I've put on a record. Supertramp's Crime Of The Century. I'm sitting still as I type this. The headache is held at bay. There are drops of rain beginning to fall. The air is still heavy with humidity, but I know it's about to become filled with a storm of rain. Likely some of it will trickle into the bucket through the dining room ceiling, next to the things my daughter will take so school, each drip feeling like more and more weight, things for which I am or should be responsible.

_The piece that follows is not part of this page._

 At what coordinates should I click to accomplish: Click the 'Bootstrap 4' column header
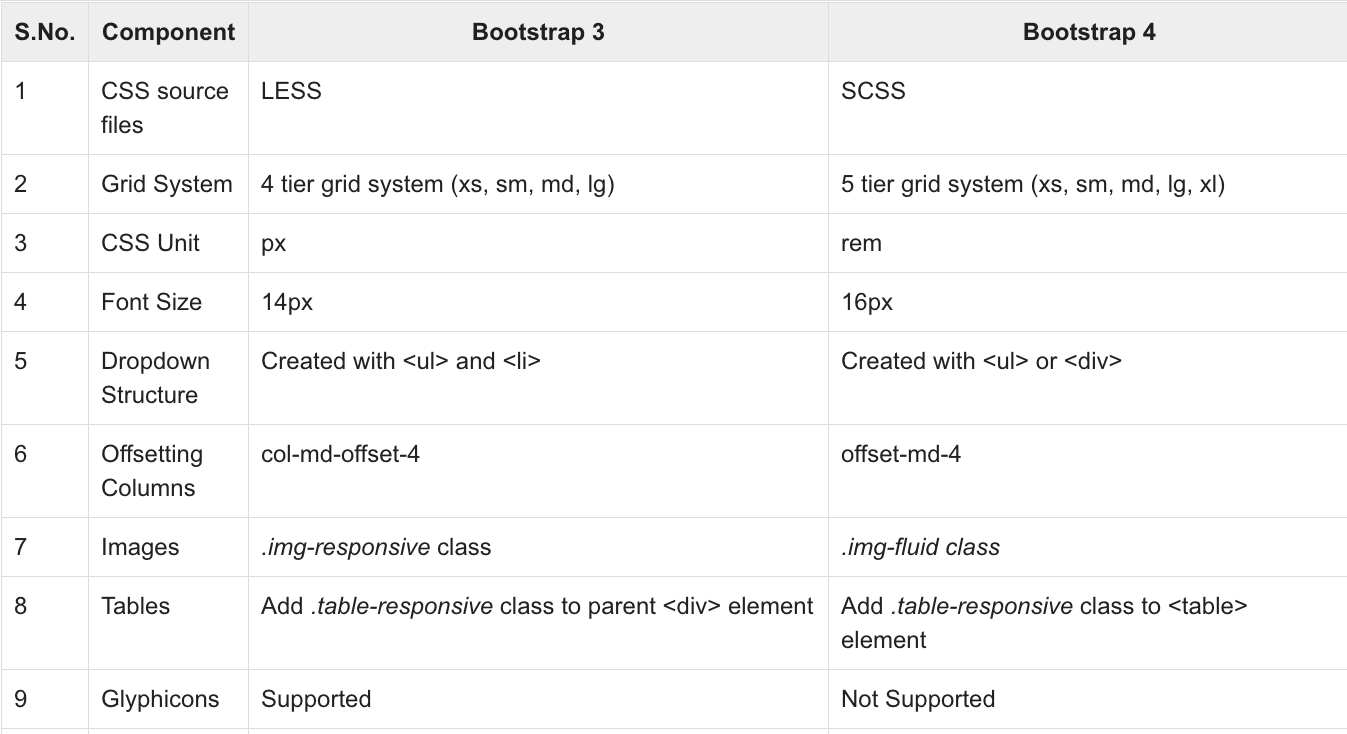pyautogui.click(x=1089, y=32)
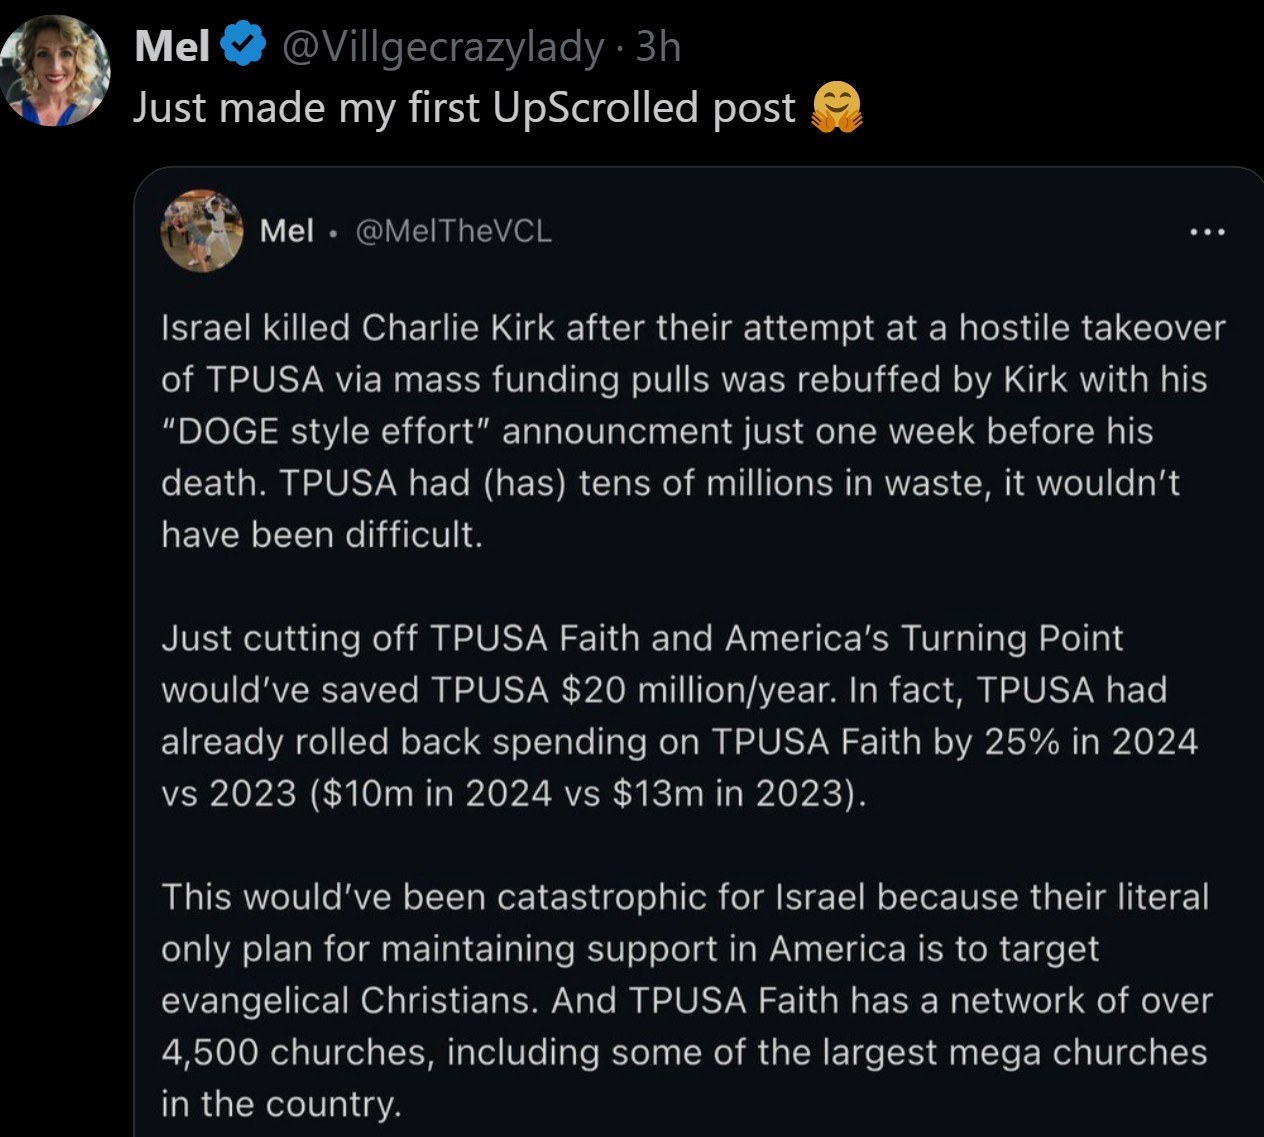Screen dimensions: 1264x1137
Task: Click the bold Mel display name at top
Action: pos(171,46)
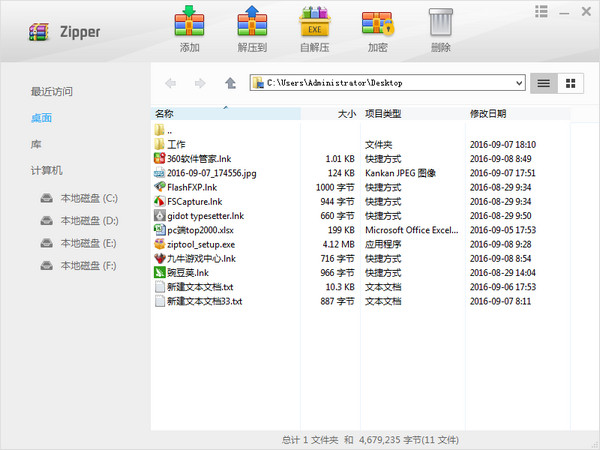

That or the sound will be a rhythm that carries me off to sleep, for a while, a quietus in which my body will be held up by the soft couch cushions as if it were weightless and gravity, anxiety, depression, all three were the stuff of make believe and pain is less than a fiction and dissipates like the humidity on the breeze signaling changes in our world.

Gods & Fire

It must be troubling for the god who loves you
To ponder how much happier you’d be today
Had you been able to glimpse your many futures.

— Carl Dennis, The God Who Loves You

Perhaps the god who loves me resides within. For all I know, the god may be me. That's where gods begin. Like the dead who are gone until I bring them back, the heavens are empty until I populate them with the gods I create and come to believe. I begin with a pen, a sheet of white paper empty as the ether. The pen marks that emptiness, disrupts it, mars its clean surface. Each letter a star in the blank firmament, a soul remembered, a god written into the pantheon. The friction of nib on paper starts fires in a vacuum where it seemed nothing could ever burn. Pen strokes become letters become words become sentences become paragraphs. Constellations of ideas are born, tremendous things that move with impossible grace following mechanics of motion we largely fail to understand and attribute instead to the whims and desires of gods above who, come to think of it, are stories we've written under an empty sky growing so dark that soon I'll have to kindle some kind of fire to lights my way to the end of the story and keeps me from the fear of being all alone.